Myanmar’s coup cuts off remittance lifeline
• Migrants’ families struggle to survive after sending money home becomes a problem
Since arriving in Thailand a few years ago, Myanmar migrant worker Own Mar Shwe had been sending money home every month for her family to buy food and medicine. That has come to an abrupt halt.
Like millions of Myanmar migrants who work abroad and send their earnings back home to dependants, the February 1 coup has cut a lifeline for her family, with bank and remittance services heavily disrupted.
“I’m concerned about how my family will get through each day,” Own Mar Shwe said by phone from Samut Sakhon, a Thai seafood hub south of the capital, Bangkok.
She usually sends 6,000 baht ($200) a month from working at a shrimp market, paying a broker who uses Wave Money, a digital payment service, to transfer the money to stores in Myanmar where her relatives pick up the payments.
She has not been able to do so since the military ousted the elected government of Nobel laureate Aung San Suu Kyi a month ago, imposing internet curbs and prompting mass street protests and workers’ strikes across Myanmar.
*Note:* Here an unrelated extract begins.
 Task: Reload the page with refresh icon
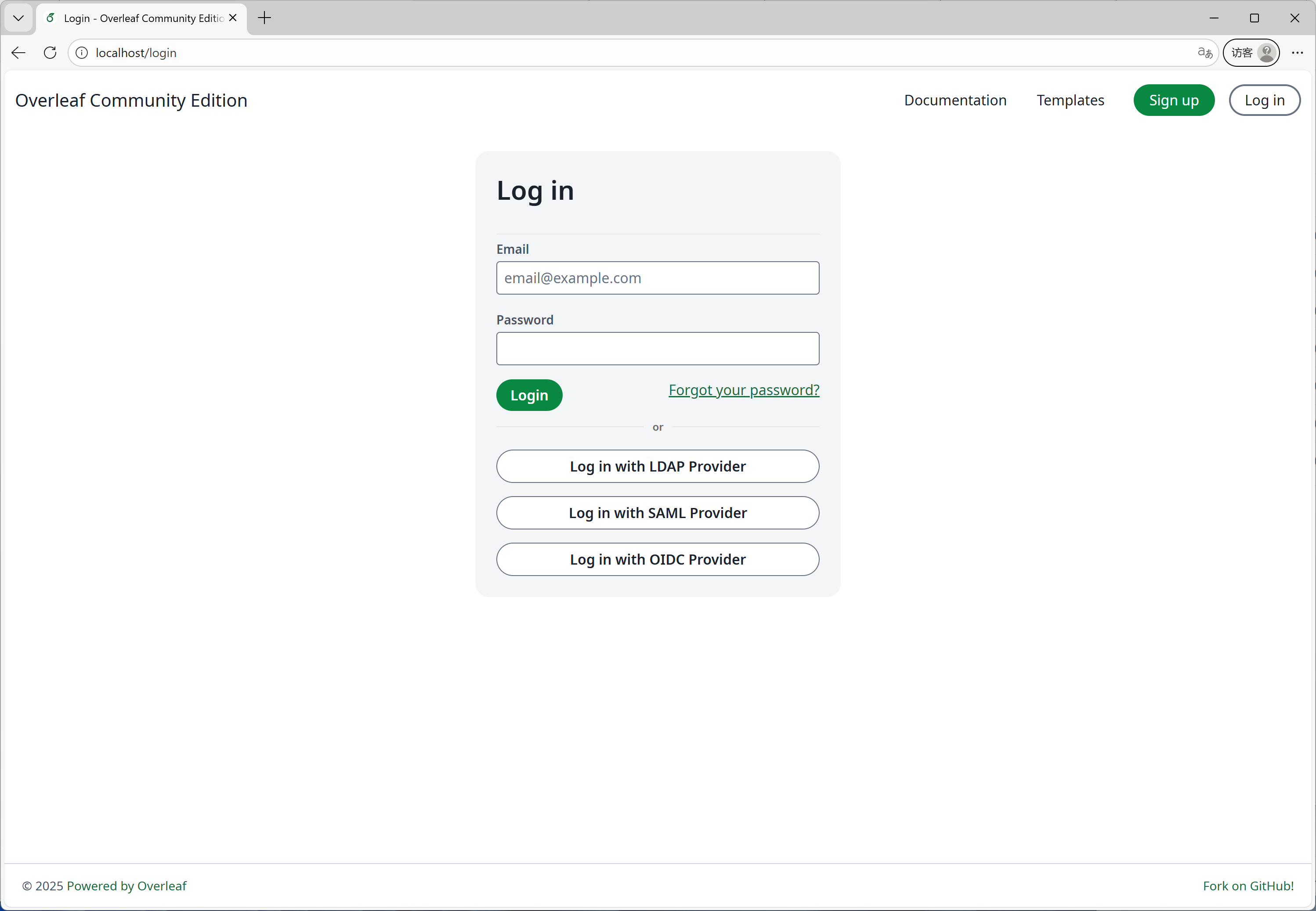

“I don’t know what to do,” said the mother of three, expressing worries for her 76-year-old mother, who is sick and relies on remittances to buy medicine.
More than 4-million Myanmar migrants from a population of about 54-million work overseas in industries ranging from manufacturing and agriculture to domestic work, UN data shows. Their top two destinations are Thailand and Malaysia.
Many of them are the breadwinners for their families, sending back remittances that amounted to $2.4bn in 2019, or more than 3% of the country’s GDP, World Bank figures show.
Hundreds of thousands of people have rallied across Myanmar since the coup, with at least 31 people killed.
Many businesses have been closing to show support for the anti-coup movement or allowing their employees to attend protests during work hours. Bank services are irregular, with some branches closed, others reducing operations and limiting withdrawals.
The disruptions have led to a number of banks and financial firms abroad suspending their money transfer services to Myanmar or advising clients to put the transfer plan on hold, citing potential delays.
A check with a branch of Thailand’s Kasikornbank in Bangkok as well as the Western Union and International Money Transfer outlets in the Malaysian capital, Kuala Lumpur, confirmed this. Another Thai bank, Siam Commercial Bank, said its transfer service was still up and running.
Western Union, the world’s largest money transfer firm, has said it “cannot provide a definitive time frame” on when its service to Myanmar might resume, according to a post on its website on February 19.
“Remittances are hugely important to keep families going in countries of origin,” said Nicola Piper, a professor of international migration at the Queen Mary University of London, who studies Asian labour migration.
“The current situation, the combined Covid-19 and political crisis, would most likely have a huge impact on the livelihoods of families left behind.”